# [TASKS AND EXERCISES]
a - Which keywords starting with "md_" are set in the param file for the N2 dimer run in the molecular dynamics tutorial?
b - In the molecular dynamics tutorial, which thermostat is specified for the N2 dimer run?

# [EXCERPTED PASSAGE]
◆ ◆ ◆
# Molecular Dynamics

## N_{2} Dimer

As a simple example, we will explore the sytem discussed in the lecture – N2 dimer. Create a cell file as follows:

%block lattice_abc

ang

10 10 10

90 90 90 ! alpha beta gamma in degrees

%endblock lattice_abc

%block positions_abs

ang

N 5.00 5.00 5.00

N 6.15 5.00 5.00

%endblock positions_abs

kpoints_mp_grid 1 1 1

fix_com = true

fix_all_cell = true

and a param file as follows:

cut_off_energy = 300 eV

xc_functional = LDA

opt_strategy = speed

task = molecular dynamics

md_ensemble = NVT

md_temperature = 300 K

md_thermostat = Langevin

md_delta_t = 1.0 fs

md_num_iter = 1000

a. Run this. Plot a graph of temperature vs time – does it look correct?

Hint: try \\
`$ grep Temp N2.castep | awk ‘{print c++,$3}’ > N2.T `

to get a 2-column file of temperature vs MD step.) Is there an initial transient?

b. What is the effect of electronic convergence (cut_off_energy, elec_energy_tol etc) on the energy conservation? What is the effect of changing the time step or the thermostat used? Plot a graph of “Hamilt Energy” vs MD step to see.

c. Make a movie of your dynamics. Use md2xyz to convert the trajectory into a format that most visualization codes can read and then load into an appropriate program (e.g. Jmol).

d. Calculate the average bond length as a function of temperature – is the system harmonic or anharmonic?

## H_{2} Molecule

Set up a similar calculation using the H_{2} molecule and run it for a similar amount of time.

- Do you have any problems?
- How can you solve them?

## Extension activities

If you wish to explore further, you can use MD to study any system (aperiodic, supercell, bulk etc) that you are interested in. There are many properties that can be calculated from MD (eg use mdtep) and/or sampled within MD run. For example, if you have population analysis turned on, set md_sample_iter=10 to re-run it every 10 steps during the MD run.

There is a sample input file at : http://www.castep.org/files/mdtep_sample.input Which may be useful.
◆ ◆ ◆
(Items from a data source)
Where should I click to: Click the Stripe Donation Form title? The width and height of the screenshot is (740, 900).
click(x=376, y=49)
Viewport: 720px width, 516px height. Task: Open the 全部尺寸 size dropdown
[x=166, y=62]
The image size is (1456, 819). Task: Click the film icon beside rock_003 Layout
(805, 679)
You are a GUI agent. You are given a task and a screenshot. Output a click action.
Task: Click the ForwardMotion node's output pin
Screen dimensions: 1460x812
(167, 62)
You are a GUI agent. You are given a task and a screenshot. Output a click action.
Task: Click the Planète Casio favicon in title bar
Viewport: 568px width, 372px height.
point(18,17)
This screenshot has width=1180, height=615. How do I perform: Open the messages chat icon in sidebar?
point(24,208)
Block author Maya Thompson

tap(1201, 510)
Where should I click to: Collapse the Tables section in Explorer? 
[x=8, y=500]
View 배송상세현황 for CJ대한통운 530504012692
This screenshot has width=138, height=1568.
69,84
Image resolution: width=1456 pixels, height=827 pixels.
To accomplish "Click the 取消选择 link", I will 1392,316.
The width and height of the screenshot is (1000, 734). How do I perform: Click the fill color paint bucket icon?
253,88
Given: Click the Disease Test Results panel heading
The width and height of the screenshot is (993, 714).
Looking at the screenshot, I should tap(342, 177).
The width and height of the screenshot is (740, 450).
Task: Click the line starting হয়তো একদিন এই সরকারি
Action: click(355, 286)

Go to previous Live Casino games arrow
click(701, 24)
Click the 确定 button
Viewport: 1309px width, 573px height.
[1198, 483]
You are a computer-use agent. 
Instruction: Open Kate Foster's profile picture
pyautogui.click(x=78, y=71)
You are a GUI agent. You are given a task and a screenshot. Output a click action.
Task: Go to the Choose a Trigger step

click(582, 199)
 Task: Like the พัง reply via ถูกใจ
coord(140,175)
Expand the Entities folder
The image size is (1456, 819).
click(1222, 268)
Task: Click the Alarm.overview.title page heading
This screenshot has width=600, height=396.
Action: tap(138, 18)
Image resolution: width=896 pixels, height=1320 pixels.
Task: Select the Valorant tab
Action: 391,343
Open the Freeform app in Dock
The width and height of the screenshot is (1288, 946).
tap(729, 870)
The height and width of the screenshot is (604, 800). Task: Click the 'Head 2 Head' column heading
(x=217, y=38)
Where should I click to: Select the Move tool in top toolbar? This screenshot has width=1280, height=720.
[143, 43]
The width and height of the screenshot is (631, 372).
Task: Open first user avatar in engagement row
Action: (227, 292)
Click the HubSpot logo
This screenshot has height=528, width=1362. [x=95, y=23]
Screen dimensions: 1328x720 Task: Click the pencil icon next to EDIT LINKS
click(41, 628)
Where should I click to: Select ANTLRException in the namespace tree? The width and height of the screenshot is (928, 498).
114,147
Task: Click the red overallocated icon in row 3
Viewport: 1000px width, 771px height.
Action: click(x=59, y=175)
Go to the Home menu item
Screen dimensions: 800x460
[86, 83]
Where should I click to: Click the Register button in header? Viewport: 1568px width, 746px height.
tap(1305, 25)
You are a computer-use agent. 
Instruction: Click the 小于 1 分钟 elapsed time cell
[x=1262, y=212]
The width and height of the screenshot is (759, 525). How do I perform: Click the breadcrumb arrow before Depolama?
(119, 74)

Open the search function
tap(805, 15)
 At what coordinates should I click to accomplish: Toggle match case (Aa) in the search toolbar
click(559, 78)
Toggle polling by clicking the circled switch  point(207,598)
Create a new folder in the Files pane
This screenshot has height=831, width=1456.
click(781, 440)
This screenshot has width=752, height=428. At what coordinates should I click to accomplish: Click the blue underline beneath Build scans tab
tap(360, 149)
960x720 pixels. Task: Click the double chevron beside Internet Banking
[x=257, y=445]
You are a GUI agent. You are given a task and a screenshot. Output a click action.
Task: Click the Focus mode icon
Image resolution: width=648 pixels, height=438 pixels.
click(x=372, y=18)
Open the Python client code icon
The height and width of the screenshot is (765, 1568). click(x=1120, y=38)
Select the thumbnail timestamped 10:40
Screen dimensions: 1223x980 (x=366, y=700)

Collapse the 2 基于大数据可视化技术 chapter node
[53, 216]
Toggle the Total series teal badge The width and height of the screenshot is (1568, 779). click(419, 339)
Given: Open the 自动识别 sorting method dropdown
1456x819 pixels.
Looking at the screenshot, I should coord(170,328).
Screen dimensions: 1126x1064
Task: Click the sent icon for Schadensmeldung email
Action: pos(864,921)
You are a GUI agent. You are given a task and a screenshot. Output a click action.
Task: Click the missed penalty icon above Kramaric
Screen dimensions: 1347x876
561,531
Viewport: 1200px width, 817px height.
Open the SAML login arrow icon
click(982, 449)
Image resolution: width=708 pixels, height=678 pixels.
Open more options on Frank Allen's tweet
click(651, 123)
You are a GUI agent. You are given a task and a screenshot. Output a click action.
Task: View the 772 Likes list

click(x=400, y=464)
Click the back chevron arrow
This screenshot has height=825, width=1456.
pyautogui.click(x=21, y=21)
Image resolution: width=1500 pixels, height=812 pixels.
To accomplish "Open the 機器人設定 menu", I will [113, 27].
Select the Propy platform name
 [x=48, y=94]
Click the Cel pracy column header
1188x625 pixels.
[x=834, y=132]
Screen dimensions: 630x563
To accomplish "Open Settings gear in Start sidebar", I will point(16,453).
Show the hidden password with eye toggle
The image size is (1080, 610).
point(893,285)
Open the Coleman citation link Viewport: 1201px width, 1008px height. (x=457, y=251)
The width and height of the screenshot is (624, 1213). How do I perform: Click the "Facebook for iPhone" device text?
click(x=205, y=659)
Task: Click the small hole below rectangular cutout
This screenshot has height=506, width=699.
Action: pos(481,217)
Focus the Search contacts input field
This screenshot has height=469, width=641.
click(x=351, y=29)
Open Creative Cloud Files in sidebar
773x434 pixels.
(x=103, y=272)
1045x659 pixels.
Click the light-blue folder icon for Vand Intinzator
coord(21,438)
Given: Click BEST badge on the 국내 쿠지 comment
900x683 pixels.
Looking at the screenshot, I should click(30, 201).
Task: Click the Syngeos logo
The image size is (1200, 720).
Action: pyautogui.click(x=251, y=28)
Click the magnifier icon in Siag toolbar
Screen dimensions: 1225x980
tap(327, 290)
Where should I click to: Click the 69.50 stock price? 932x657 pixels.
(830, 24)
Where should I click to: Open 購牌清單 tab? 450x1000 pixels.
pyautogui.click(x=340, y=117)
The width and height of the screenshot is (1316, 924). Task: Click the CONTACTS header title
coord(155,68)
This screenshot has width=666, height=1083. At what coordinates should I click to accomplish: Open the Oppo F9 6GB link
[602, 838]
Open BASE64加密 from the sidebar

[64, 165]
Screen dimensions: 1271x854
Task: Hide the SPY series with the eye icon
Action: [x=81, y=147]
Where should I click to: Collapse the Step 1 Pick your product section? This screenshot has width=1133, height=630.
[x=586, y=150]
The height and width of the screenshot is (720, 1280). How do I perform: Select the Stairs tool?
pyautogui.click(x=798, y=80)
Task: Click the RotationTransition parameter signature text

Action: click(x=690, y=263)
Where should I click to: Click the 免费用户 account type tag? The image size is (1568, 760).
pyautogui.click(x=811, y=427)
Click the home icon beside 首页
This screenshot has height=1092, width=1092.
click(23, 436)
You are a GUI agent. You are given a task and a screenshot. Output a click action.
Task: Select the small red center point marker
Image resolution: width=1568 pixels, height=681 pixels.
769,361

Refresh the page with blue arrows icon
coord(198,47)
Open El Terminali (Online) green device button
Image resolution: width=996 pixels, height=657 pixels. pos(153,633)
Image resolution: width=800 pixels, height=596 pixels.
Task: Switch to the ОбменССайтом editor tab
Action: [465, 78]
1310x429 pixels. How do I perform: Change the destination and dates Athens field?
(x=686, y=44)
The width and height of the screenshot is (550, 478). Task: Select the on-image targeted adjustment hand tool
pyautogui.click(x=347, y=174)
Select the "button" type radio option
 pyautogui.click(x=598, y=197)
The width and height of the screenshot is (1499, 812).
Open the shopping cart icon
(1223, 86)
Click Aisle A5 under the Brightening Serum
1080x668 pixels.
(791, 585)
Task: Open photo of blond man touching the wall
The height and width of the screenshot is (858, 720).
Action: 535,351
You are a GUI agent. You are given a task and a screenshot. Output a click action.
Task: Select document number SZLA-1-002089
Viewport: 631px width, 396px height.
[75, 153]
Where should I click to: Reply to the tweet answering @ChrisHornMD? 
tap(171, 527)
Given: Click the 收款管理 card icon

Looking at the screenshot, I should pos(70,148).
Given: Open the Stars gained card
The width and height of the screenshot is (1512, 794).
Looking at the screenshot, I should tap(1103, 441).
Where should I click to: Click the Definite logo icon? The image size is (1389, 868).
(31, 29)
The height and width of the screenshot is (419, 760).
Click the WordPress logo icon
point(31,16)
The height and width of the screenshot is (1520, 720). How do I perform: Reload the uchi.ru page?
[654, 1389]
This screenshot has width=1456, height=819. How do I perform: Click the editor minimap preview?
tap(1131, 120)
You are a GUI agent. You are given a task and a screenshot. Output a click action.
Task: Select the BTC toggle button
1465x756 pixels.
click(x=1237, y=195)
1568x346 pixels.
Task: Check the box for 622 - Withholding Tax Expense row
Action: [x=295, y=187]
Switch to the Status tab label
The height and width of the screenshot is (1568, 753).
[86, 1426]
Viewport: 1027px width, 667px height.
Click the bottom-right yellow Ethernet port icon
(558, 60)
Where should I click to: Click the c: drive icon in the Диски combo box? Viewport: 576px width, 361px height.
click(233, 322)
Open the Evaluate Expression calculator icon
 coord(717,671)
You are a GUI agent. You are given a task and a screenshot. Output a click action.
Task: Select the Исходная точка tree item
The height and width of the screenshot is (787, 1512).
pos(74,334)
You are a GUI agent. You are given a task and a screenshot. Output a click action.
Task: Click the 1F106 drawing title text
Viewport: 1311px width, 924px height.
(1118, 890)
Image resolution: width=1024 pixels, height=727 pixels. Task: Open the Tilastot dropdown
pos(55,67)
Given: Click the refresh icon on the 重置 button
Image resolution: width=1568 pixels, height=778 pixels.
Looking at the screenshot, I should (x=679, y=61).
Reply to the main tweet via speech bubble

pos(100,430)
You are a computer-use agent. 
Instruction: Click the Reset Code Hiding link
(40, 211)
◆ ◆ ◆
# [IN RESPONSE]
a - md_ensemble, md_temperature, md_thermostat, md_delta_t, md_num_iter

b - Langevin